Task statement: Reproduce the lines below word for word, beginning with the line that contains "Where should I" and continuing through the last line. Omit the pictures.
- - - - -
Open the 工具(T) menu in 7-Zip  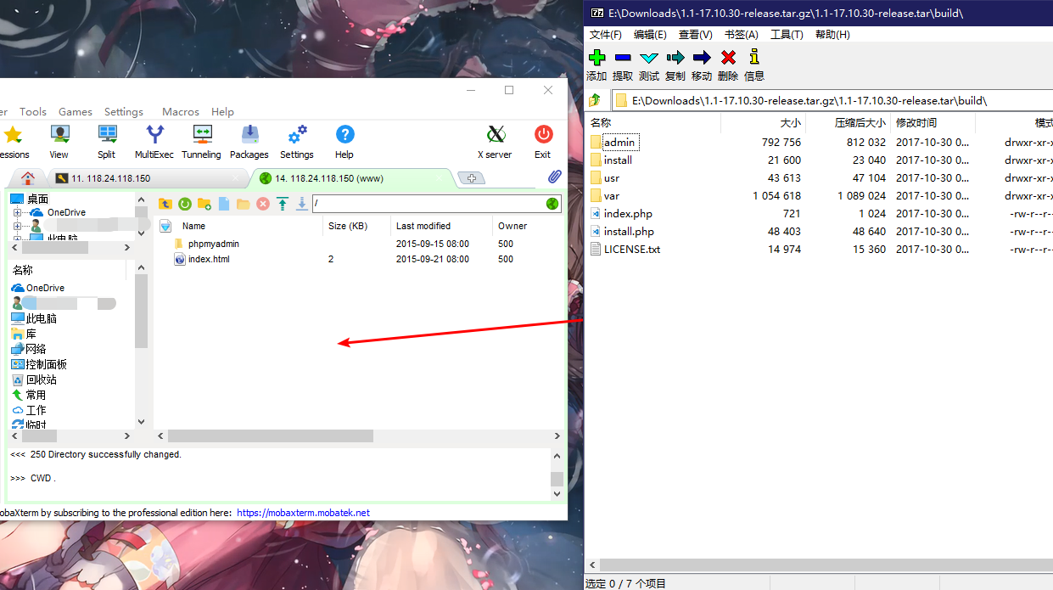coord(787,35)
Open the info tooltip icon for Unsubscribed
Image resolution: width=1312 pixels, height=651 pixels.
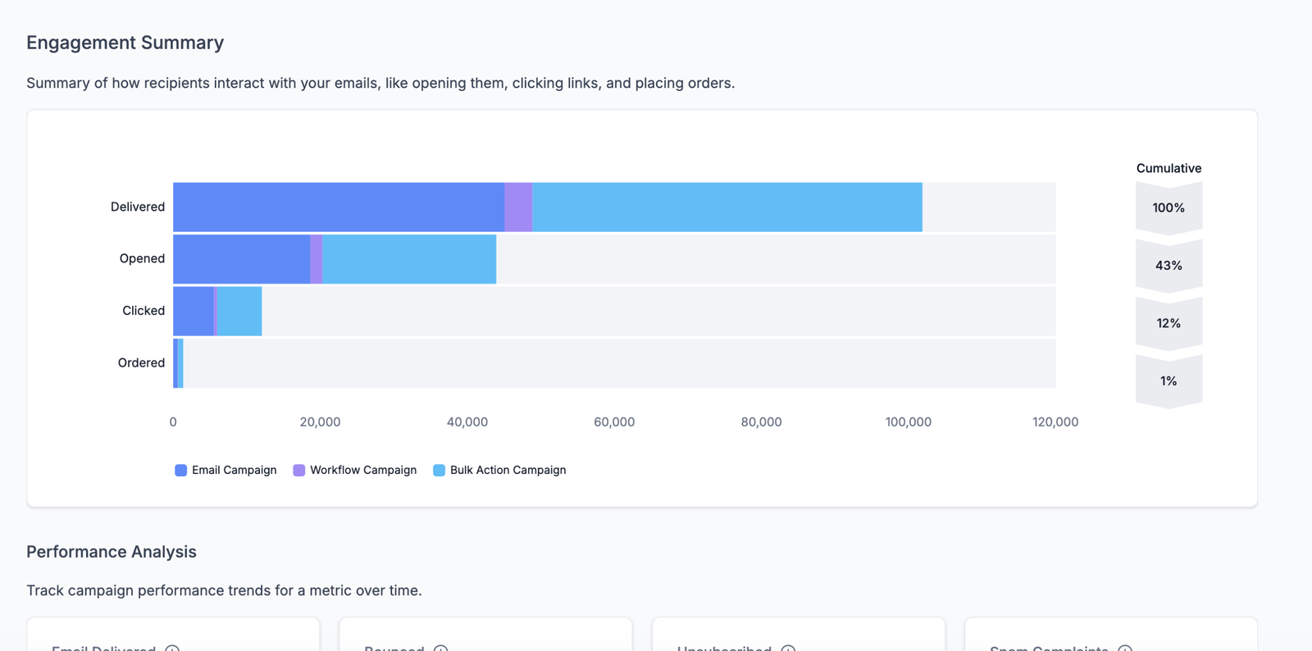788,649
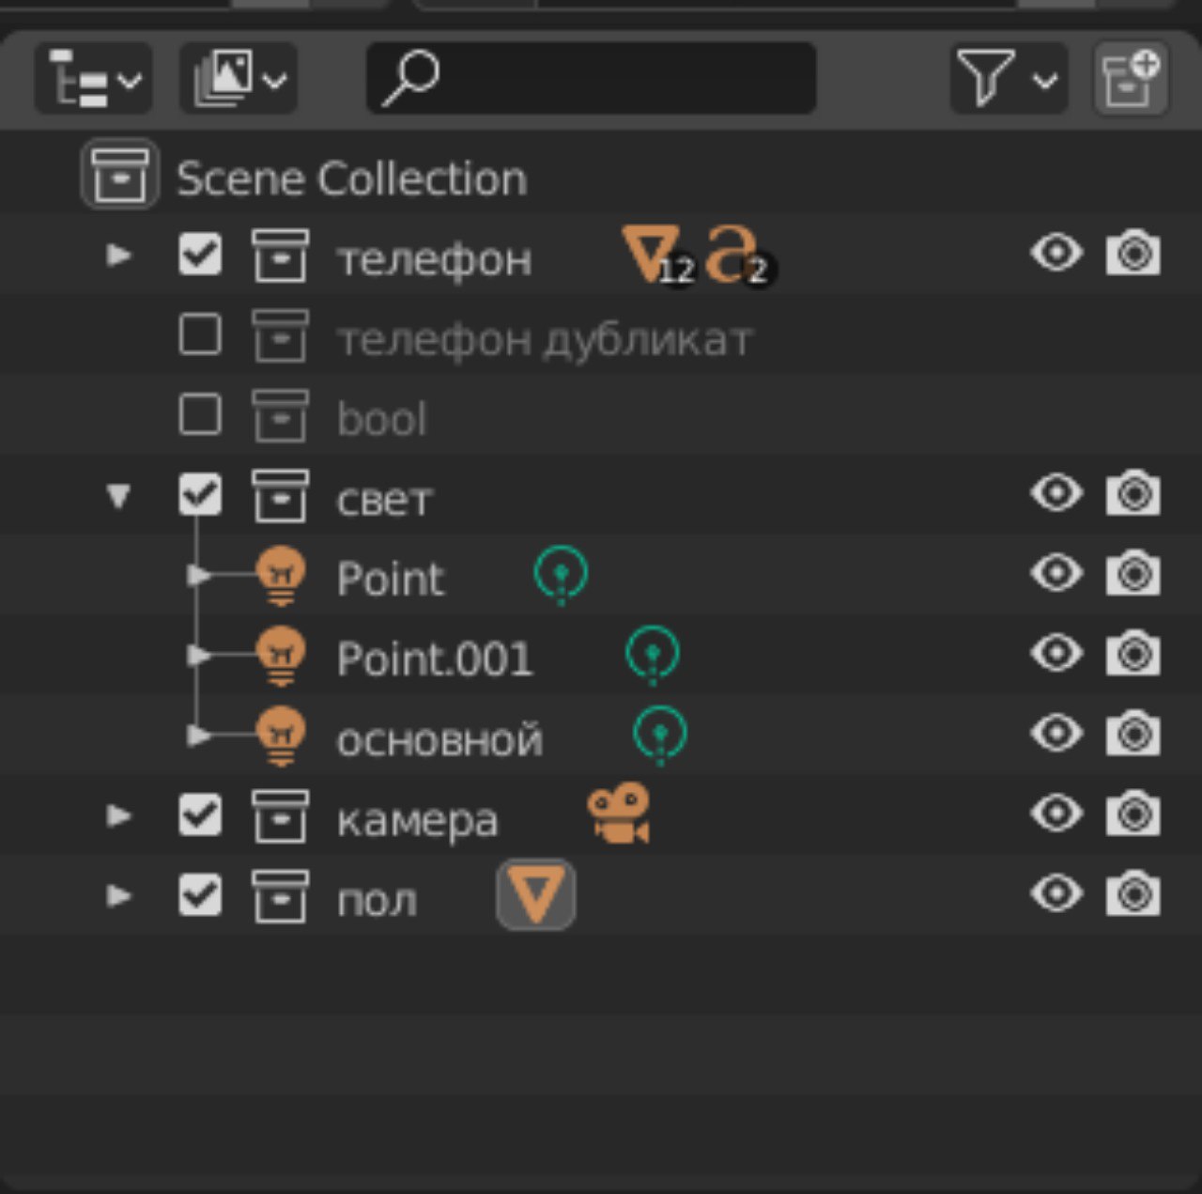Open the display mode dropdown
The height and width of the screenshot is (1194, 1202).
(239, 79)
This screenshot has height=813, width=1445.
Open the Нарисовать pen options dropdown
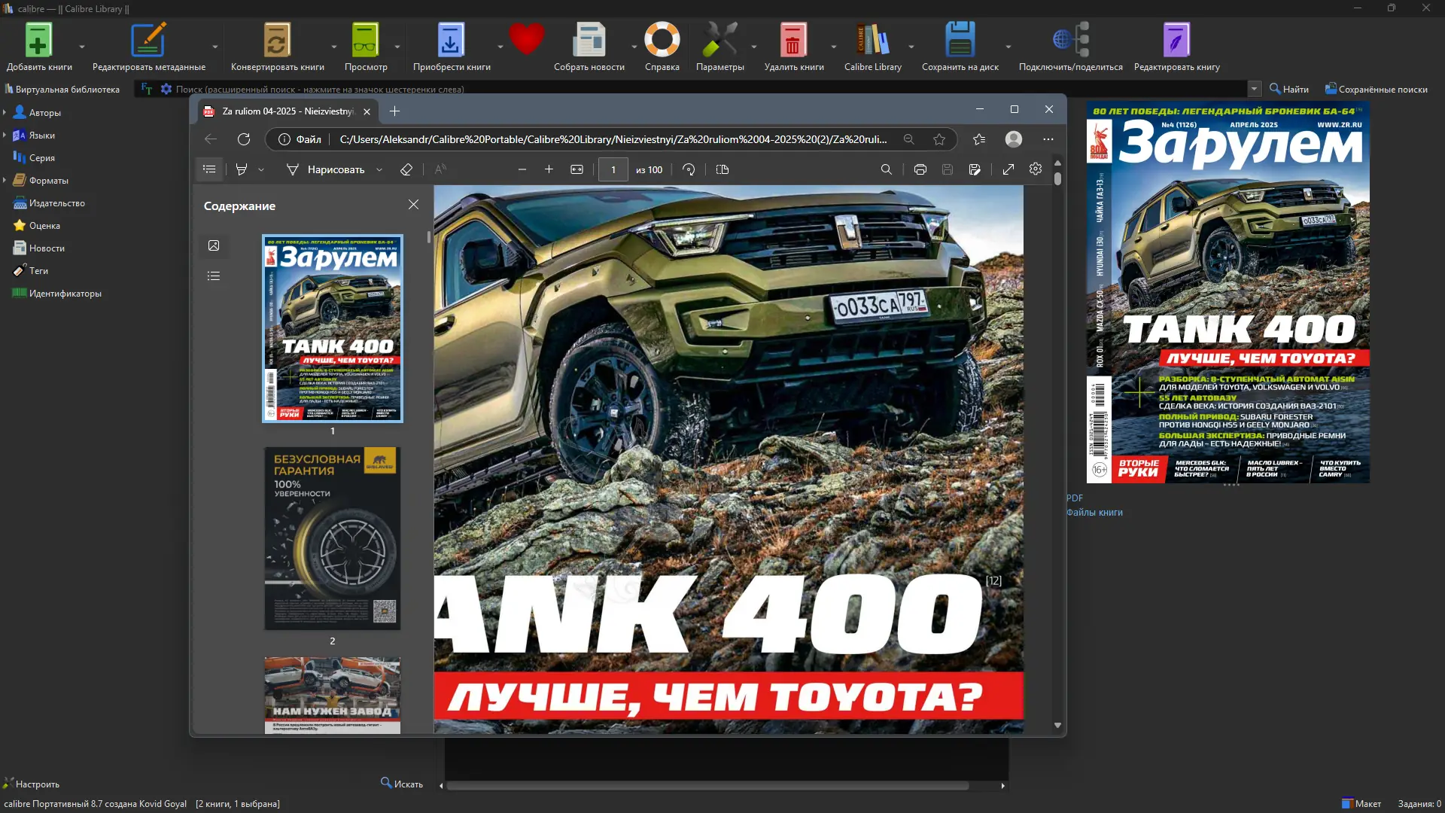pos(380,169)
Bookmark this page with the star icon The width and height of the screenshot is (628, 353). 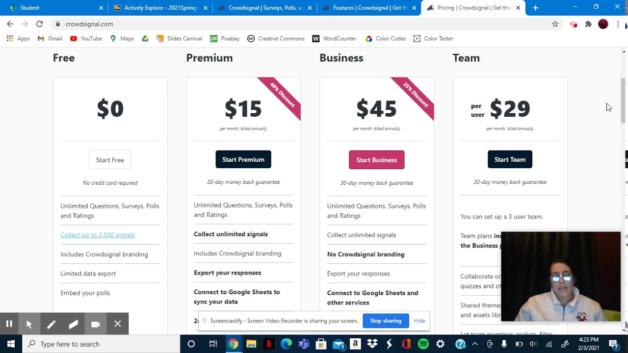(555, 24)
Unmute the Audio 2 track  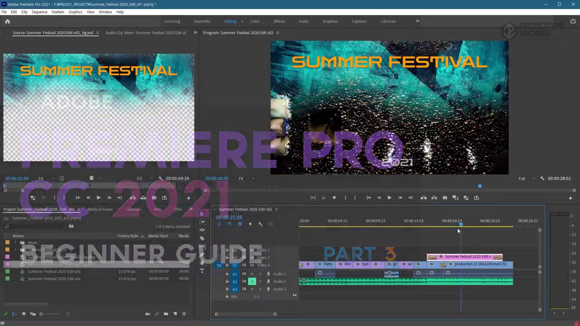(x=252, y=282)
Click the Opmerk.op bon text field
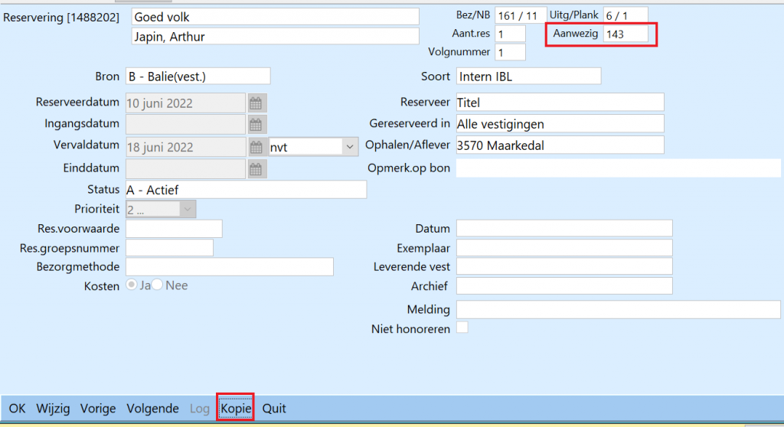 (x=617, y=168)
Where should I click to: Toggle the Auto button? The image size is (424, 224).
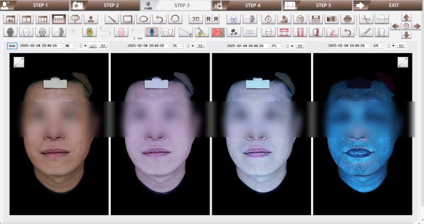12,46
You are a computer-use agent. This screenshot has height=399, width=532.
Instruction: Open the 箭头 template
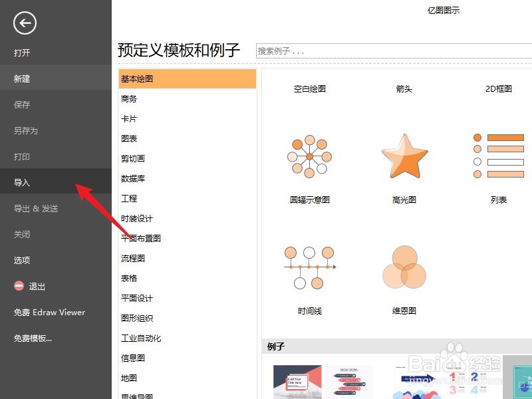coord(404,88)
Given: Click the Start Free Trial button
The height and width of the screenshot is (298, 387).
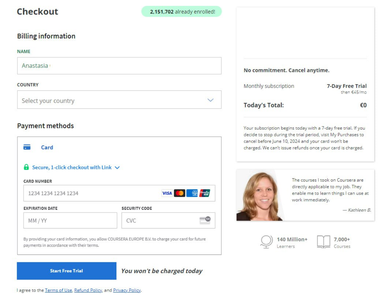Looking at the screenshot, I should pyautogui.click(x=66, y=271).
- - - - -
Answer to the task:
Where should I click to: Toggle the Auto button? The image size is (424, 224).
12,46
You are a computer-use agent. This screenshot has height=399, width=532.
Instruction: Open the 箭头 template
coord(404,88)
Given: Click the Start Free Trial button
The height and width of the screenshot is (298, 387).
Looking at the screenshot, I should pyautogui.click(x=66, y=271).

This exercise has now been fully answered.